Volto a este espaço antes do que esperava. A tempo de dividir com vocês algumas observações sobre o que acaba de acontecer com o filme Ainda estou aqui. Sei que pode parecer um assunto meio ultrapassado, a gente vive num mundinho acelerado, tudo é fluido, acontece e desacontece em ondas de zás-trás. O que parece hoje ser perene, amanhã submergirá em camadas pré-históricas. A fila galopa.
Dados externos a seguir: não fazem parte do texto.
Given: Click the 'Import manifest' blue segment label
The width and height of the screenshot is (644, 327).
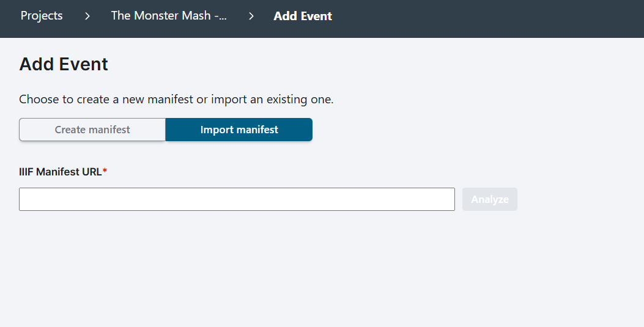Looking at the screenshot, I should 239,130.
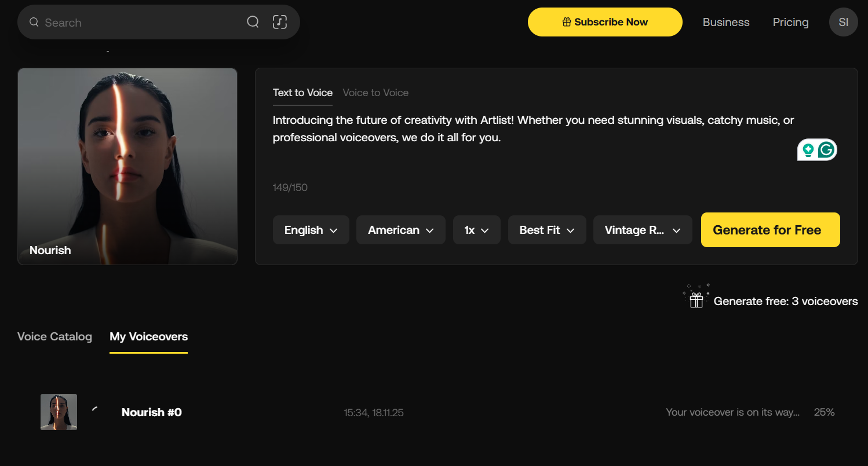Open the SI user profile avatar
The height and width of the screenshot is (466, 868).
[x=843, y=22]
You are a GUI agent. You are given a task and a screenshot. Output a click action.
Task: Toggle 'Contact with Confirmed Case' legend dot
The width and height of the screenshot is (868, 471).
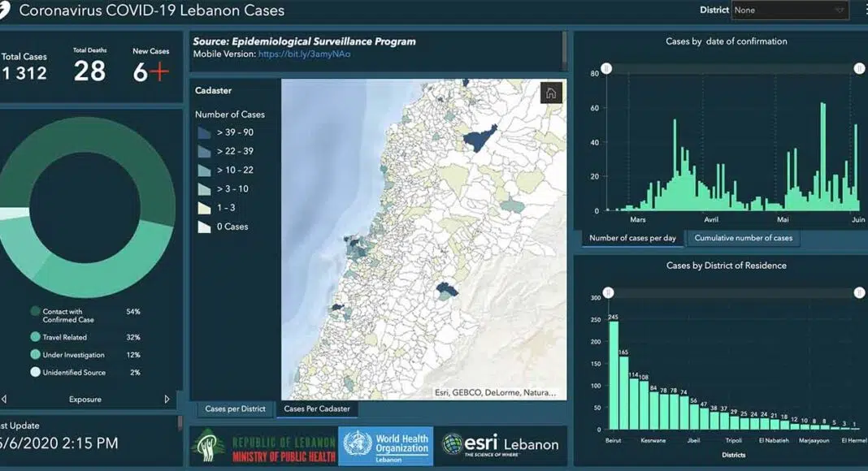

Antes de qualquer consideração, e para evitar mal-entendidos, registro nos autos que assisti o filme e gostei dele em bloco. Não tenho condições de comparar, nem quero, atuações e detalhes técnicos com filmes que não vi (todos os demais indicados ao Oscar) e, por isso, dispenso as claques que se formaram para acompanhar o tribunal do big business cinematográfico. Ainda estou aqui, esse é seu grande mérito e é isso que me interessa, conta uma história do Brasil sórdido que desmentiu a falácia do “brasileiro cordial” e feriu duramente minha geração. Isso é muito poderoso, como foi também, por exemplo, Uma noite de doze anos, sobre prisioneiros tupamaros durante a ditadura civil-militar uruguaia (1973/85).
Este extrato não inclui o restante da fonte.